You know, I’m getting tired. Getting tired of always being the “nice” guy, always helping, always putting everybody first, above myself. I fake being “alright” all the time. Physically, I am, but mentally, I’m a hot fucking mess. Most people would never know though, because I hide it pretty good. Nobody knows, well, maybe now, that I’m up constantly into the wee hours of the night because I can’t sleep. I cry almost nightly. I don’t know why. It’s not a pity party for me, well, maybe it is, but I’m so tired of it. I’m in a constant state of depression, and I don’t know how to get out of it.

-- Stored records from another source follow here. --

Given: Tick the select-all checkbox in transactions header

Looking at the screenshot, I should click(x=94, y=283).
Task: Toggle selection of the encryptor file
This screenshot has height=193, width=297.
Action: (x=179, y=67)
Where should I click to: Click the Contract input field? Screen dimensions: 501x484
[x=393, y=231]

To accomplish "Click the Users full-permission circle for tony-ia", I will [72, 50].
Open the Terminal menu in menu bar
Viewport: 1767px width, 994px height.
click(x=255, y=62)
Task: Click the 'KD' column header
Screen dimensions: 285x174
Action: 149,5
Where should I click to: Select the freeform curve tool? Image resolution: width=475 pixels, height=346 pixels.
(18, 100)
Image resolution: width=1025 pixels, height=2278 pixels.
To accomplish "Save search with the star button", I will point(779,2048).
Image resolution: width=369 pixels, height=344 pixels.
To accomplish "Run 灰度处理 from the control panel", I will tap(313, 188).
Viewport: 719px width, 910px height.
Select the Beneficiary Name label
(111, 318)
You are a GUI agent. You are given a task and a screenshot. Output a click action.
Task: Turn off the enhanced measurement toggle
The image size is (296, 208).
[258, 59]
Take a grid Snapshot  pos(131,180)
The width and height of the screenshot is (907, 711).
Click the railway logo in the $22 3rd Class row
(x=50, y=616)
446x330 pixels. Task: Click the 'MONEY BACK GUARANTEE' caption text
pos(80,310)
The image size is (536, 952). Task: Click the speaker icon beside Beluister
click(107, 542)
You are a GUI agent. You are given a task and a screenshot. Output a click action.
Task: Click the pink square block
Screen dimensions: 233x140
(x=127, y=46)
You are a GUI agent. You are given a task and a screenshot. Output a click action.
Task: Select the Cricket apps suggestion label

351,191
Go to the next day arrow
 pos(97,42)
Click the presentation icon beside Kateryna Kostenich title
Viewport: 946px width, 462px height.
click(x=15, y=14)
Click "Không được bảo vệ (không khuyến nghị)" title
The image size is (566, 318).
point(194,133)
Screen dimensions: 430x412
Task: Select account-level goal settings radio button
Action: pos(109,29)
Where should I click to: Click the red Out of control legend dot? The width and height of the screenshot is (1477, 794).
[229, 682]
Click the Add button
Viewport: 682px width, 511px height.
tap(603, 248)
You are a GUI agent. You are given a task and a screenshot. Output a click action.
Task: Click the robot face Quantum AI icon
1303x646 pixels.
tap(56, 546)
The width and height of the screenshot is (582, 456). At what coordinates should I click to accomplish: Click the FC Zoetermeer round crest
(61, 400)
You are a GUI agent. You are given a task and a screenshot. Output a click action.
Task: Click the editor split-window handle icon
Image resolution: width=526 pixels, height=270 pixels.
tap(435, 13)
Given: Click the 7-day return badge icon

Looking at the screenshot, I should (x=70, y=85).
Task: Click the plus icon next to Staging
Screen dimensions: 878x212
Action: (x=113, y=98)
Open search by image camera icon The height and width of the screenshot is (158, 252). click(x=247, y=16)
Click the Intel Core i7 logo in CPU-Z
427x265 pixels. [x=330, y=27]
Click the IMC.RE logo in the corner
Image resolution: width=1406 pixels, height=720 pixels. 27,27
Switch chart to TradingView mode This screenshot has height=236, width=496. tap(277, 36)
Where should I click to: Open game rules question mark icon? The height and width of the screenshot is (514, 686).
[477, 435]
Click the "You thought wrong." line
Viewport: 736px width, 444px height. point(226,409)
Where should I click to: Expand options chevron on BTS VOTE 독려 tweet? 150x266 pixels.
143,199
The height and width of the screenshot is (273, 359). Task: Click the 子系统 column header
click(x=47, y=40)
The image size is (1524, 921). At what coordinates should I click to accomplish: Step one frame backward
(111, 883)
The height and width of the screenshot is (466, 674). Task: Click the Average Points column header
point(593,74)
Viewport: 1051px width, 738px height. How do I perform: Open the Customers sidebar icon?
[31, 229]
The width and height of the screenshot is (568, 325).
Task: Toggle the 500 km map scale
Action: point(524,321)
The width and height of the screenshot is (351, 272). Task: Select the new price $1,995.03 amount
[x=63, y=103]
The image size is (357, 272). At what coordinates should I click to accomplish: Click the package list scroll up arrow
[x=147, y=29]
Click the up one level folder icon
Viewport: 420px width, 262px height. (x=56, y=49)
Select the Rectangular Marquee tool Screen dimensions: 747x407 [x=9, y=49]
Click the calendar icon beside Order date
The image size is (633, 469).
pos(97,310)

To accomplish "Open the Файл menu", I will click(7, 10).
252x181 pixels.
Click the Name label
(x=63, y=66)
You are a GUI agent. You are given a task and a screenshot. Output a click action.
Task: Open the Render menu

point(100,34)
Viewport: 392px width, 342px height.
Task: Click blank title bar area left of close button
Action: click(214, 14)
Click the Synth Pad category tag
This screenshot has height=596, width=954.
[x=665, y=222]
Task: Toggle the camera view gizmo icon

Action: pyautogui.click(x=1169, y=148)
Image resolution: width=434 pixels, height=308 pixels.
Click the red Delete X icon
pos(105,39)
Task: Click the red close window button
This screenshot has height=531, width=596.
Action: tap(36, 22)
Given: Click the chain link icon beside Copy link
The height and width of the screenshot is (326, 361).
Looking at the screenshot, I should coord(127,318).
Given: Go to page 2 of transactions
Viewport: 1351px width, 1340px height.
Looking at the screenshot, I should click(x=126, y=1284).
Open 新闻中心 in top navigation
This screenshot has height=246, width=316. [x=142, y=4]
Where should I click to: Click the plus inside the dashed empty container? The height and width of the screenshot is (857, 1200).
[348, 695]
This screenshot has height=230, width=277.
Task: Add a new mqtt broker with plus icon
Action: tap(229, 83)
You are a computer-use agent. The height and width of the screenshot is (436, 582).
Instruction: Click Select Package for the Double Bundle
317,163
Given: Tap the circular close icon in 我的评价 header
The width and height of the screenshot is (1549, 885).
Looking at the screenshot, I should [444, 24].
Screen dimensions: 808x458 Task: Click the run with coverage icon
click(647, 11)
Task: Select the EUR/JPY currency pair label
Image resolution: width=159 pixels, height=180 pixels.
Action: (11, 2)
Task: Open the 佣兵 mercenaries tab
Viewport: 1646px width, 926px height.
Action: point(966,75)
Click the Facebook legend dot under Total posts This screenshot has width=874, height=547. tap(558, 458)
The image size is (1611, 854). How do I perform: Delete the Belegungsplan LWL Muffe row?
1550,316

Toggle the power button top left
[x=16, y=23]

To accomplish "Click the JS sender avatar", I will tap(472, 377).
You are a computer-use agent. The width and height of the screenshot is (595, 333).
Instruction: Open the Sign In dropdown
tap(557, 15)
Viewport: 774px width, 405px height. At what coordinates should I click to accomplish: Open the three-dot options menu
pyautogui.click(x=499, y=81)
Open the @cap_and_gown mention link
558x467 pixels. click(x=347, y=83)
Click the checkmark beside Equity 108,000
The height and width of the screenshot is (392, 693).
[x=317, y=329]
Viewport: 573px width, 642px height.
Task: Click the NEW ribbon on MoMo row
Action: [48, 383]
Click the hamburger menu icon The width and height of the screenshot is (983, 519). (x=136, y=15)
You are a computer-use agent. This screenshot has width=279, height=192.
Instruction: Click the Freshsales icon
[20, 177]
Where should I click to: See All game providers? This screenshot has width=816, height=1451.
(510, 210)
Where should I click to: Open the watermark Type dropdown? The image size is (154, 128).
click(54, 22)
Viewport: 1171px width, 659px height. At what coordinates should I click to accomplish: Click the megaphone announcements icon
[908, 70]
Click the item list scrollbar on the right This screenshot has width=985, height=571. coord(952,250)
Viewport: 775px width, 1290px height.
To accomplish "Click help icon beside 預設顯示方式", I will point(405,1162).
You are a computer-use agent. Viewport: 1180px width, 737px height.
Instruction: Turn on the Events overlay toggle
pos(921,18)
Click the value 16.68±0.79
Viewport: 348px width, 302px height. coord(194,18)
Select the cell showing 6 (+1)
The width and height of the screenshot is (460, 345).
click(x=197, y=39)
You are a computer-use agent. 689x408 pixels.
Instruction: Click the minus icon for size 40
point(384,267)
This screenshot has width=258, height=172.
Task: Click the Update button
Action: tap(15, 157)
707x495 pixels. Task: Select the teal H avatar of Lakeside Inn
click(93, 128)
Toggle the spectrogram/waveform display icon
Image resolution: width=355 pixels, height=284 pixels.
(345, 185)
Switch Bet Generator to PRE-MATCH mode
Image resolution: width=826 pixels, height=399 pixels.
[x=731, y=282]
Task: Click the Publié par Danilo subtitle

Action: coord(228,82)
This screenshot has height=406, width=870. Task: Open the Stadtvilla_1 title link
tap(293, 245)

My social life sucks. I work, I come home, to nobody. I hate being alone. I’ve tried dating sites, dating apps, bars, pretty much anything, but nothing. WTF is wrong with me? I did meet an awesome girl at work, I wrote about her before, and our “relationship” has blossomed more to what it was when I first wrote about her. This girl is everything to me, I mean, there is nothing I wouldn’t do for her. She captured my heart quicker then it has ever been taken, saying that, yes, I’m in love with her! Her gorgeous smile, beautiful blue eyes, her demeanor, her attitude, it can bitchy at times, but I absolutely love it!
I hate when she don’t work and hate it even more when she leaves from her shift. But the issue is, our “relationship” is a work thing. So I don’t get to see her outside of work. It’s pretty much a 2 day a week thing. I love every second I can get with her, but I want more, lots more.
And before anybody thinks anything or starts messaging me, it’s not a sex thing. We’ve kissed, never any sex. It’s not that I don’t want to, but it’s not the only thing I’m after with her. I want everything from her. I want her attention, and lots of it. Not gonna lie, I get jealous when she’s talking to somebody else at work and not to me. I’m kinda ashamed to admit that, but it’s true. I haven’t seen her in a couple days, and it hurts so bad. I can’t get this woman out of my head. I want her by my side for ever. I want constant texts and snapchats, phone calls, the whole 9 yards.
I even stopped going on my dating apps because of her. I’m not sure what to think anymore. Am I perusing something that will never be? I mean, I have no idea if we’ll ever be bf/gf, I want to, but will that happen? Who knows. Am I possibly missing out on something because I’m holding on to something that may or may not happen? My heart tells me no, you’re doing exactly what you’re suppose to be doing with her, buy my head is fucked up and has no idea.